**Ejercicio breve:** Según el texto sobre Lisboa, ¿en qué ciudad había comprado quien escribe el Libro del Desasosiego?

Lisboa.
Septiembre, 4 jueves
Su
nombre ha saltado a las primeras páginas de los diarios. Abre telediarios. Un
accidente en el funicular ha provocado 17 muertos, por ahora, y la
consternación de muchas personas. ¿Qué ha podido pasar?
Lisboa
es una de las ciudades con más encanto, misterio y pellizco del mundo. He
estado varias veces. Unas como turista (dos) las otras como viajero. Estas sí estuvieron
llenas de contenido. Me empapé de Lisboa y ella entró en mí hasta el punto de
no haberla olvidado jamás.
Lisboa
de fados y el Tajo; Lisboa de navegantes y aventureros; Lisboa de sueños… Era
Lisboa en otoño. Subí hasta el Chiado,
allí, en el café A Brasileira saqué el Libro del Desasosiego (lo había comprado
en Évora). Pessoa estaba allí: “Considerar todas las cosas que nos suceden
como episodios de una novela a la que acudimos no con interés sino con la
propia vida [269]. Una lluvia mansa bañaba su estatua de bronce. Yo miraba
desde el ventanal. Iba del libro al infinito. Gente, en la calle. Iban y venían.
La noche tibia con brisas que subían del mar se echaba encima.
“Voluntariamente abandoné mi / trono de
ensueños y cansancios” Seguía de la mano de Pessoa. Tome otro café. Entonces, en
Portugal, el café sabía a café de las colonias. Era amargo, más amargo, que el
café que tomábamos en España.

**Datos proporcionados:**
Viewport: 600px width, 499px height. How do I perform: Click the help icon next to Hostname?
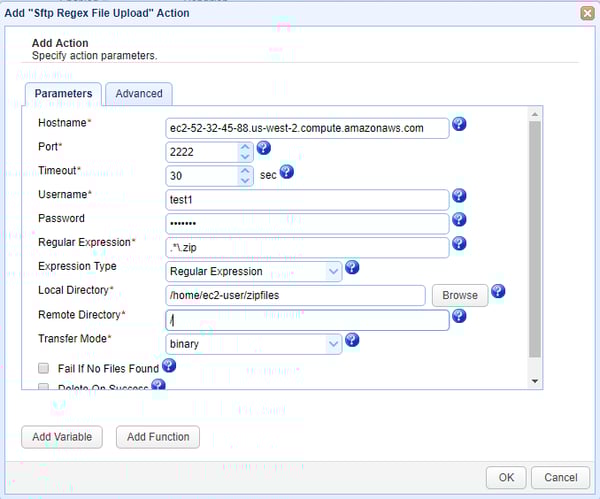[459, 125]
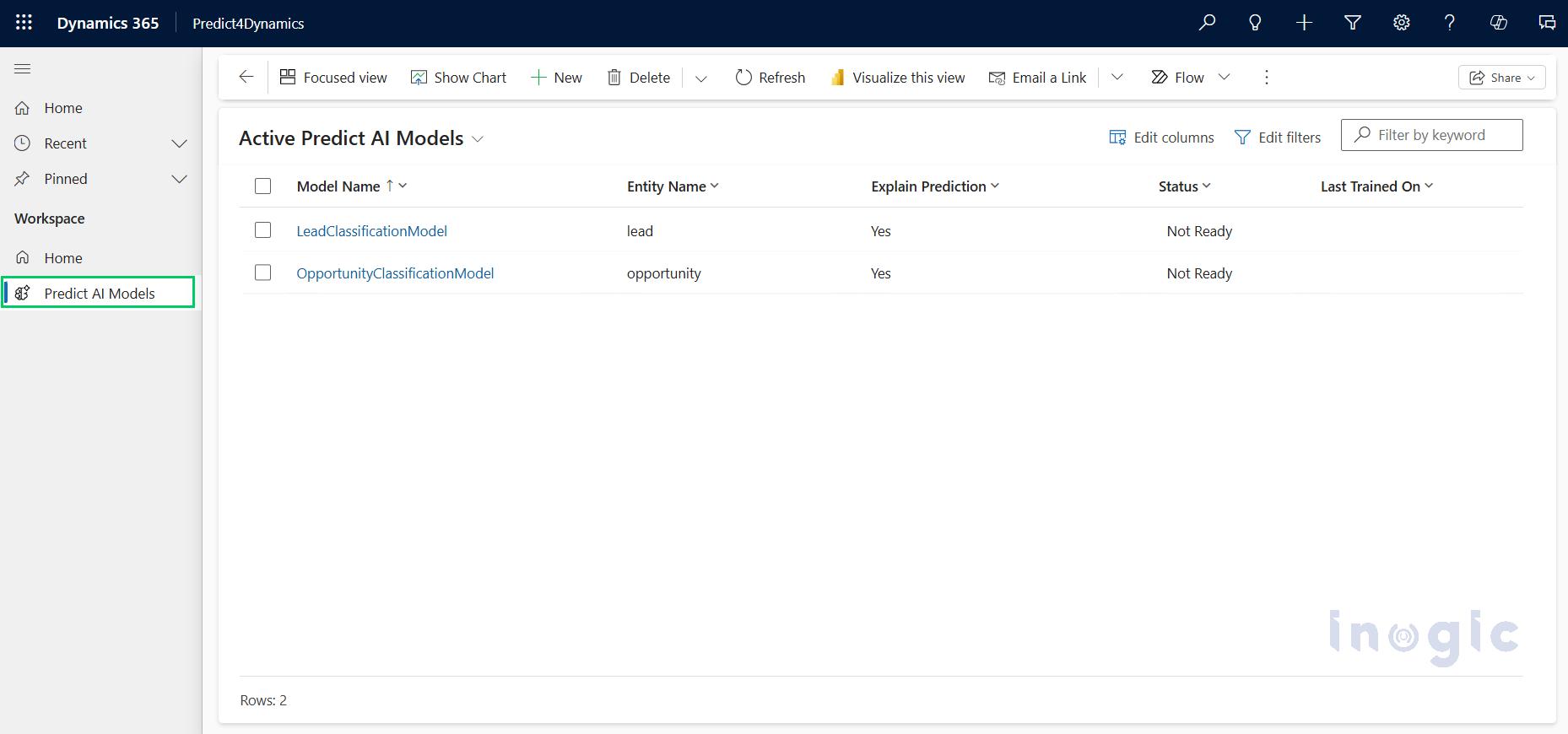1568x734 pixels.
Task: Open the Copilot icon in header
Action: 1498,23
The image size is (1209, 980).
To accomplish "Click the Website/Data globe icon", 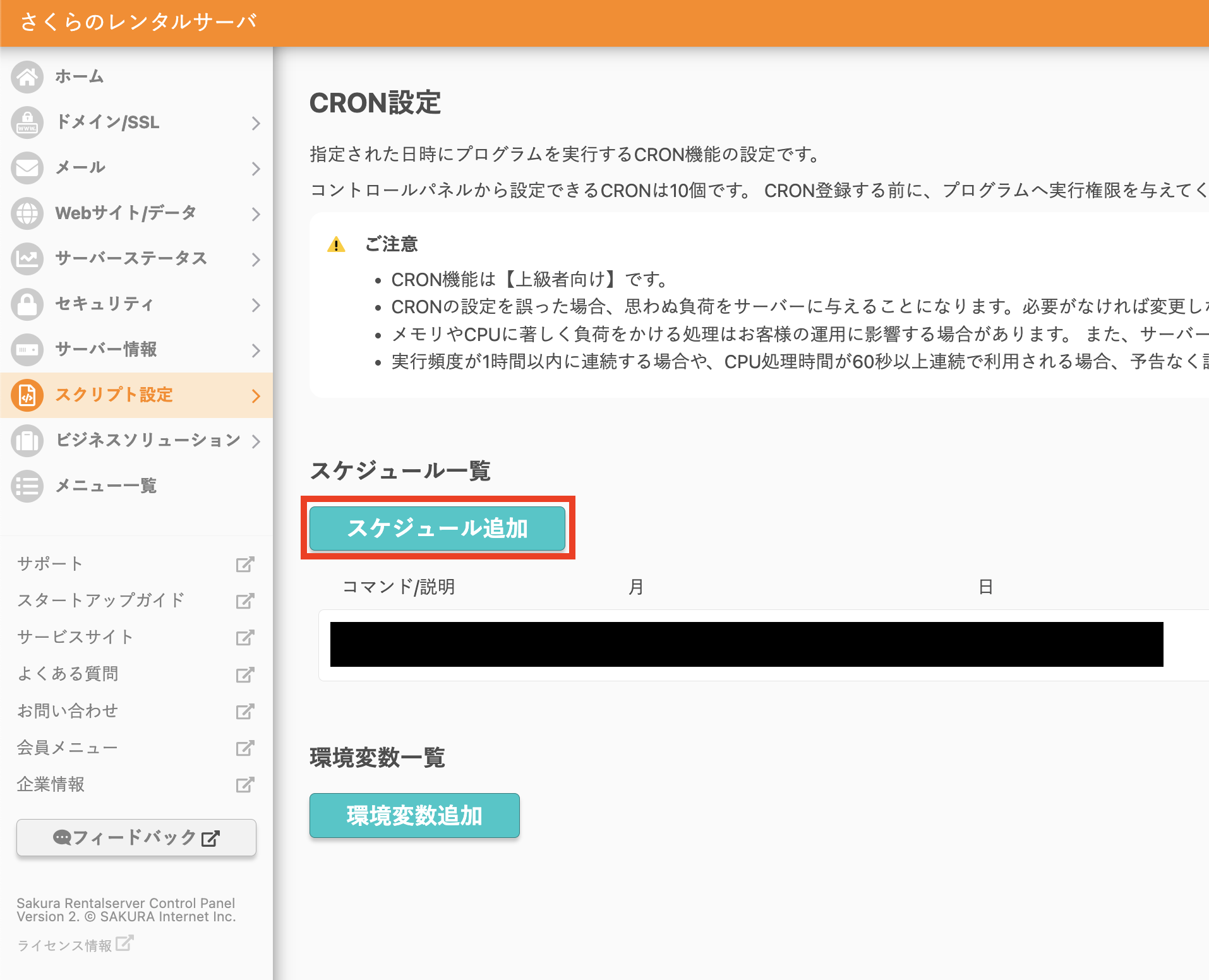I will tap(27, 213).
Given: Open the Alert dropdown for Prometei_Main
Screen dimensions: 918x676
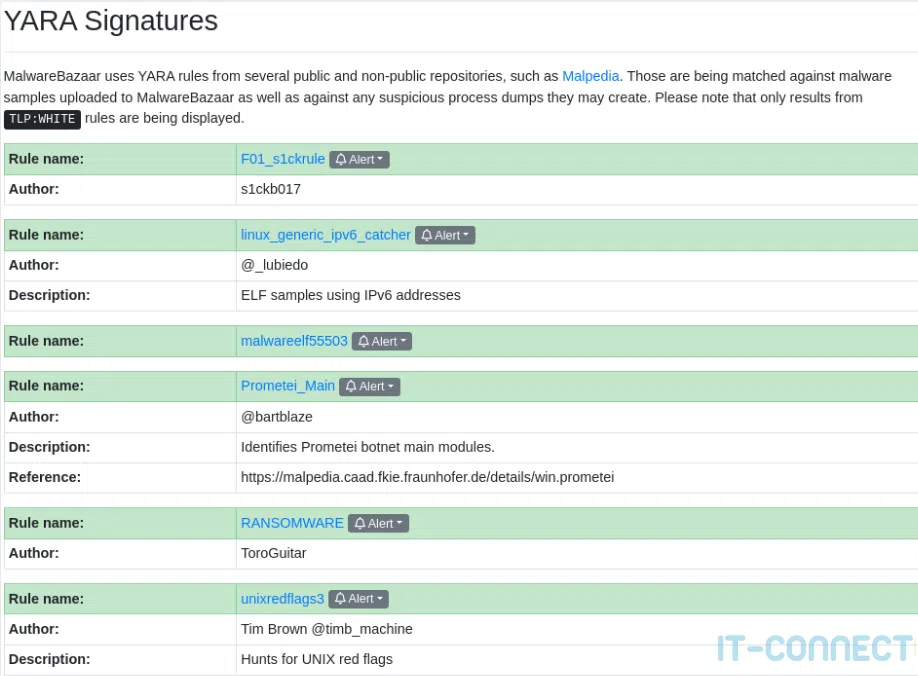Looking at the screenshot, I should [x=370, y=387].
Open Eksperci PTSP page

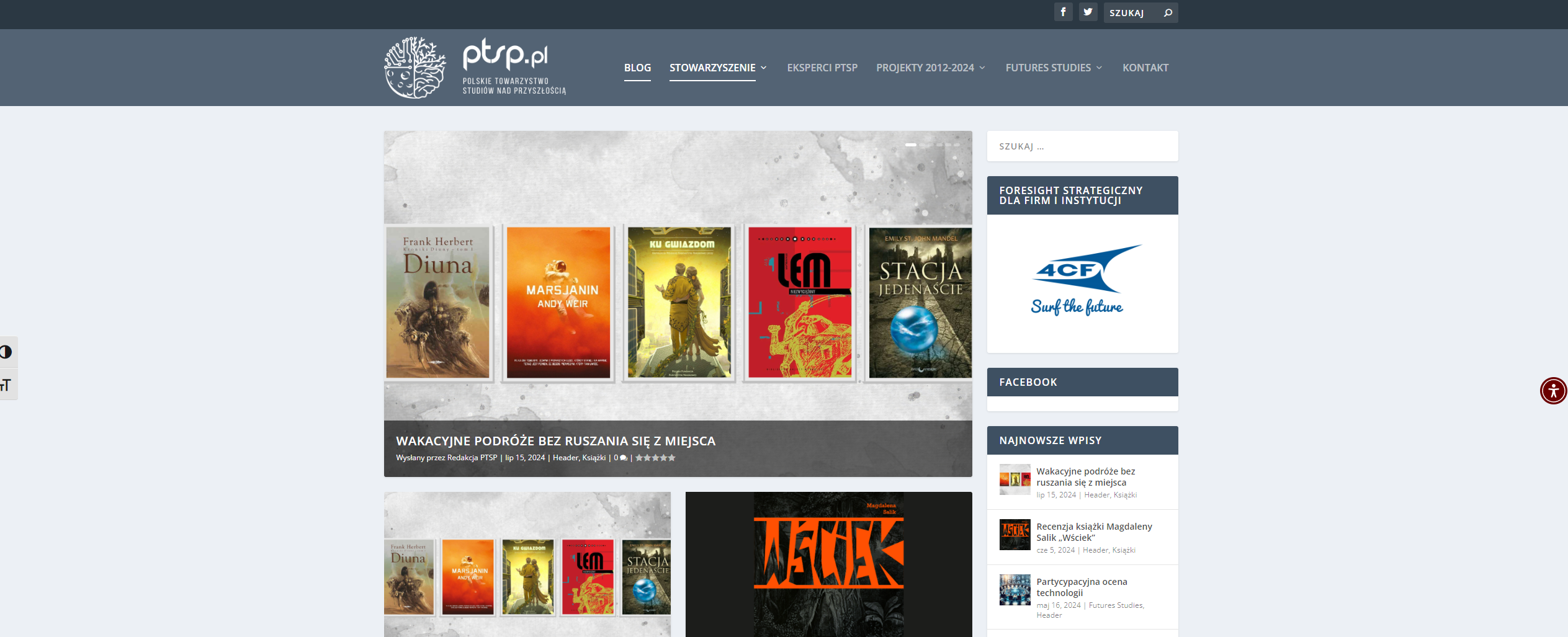[x=822, y=68]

**Tarea resuelta:** En Évora.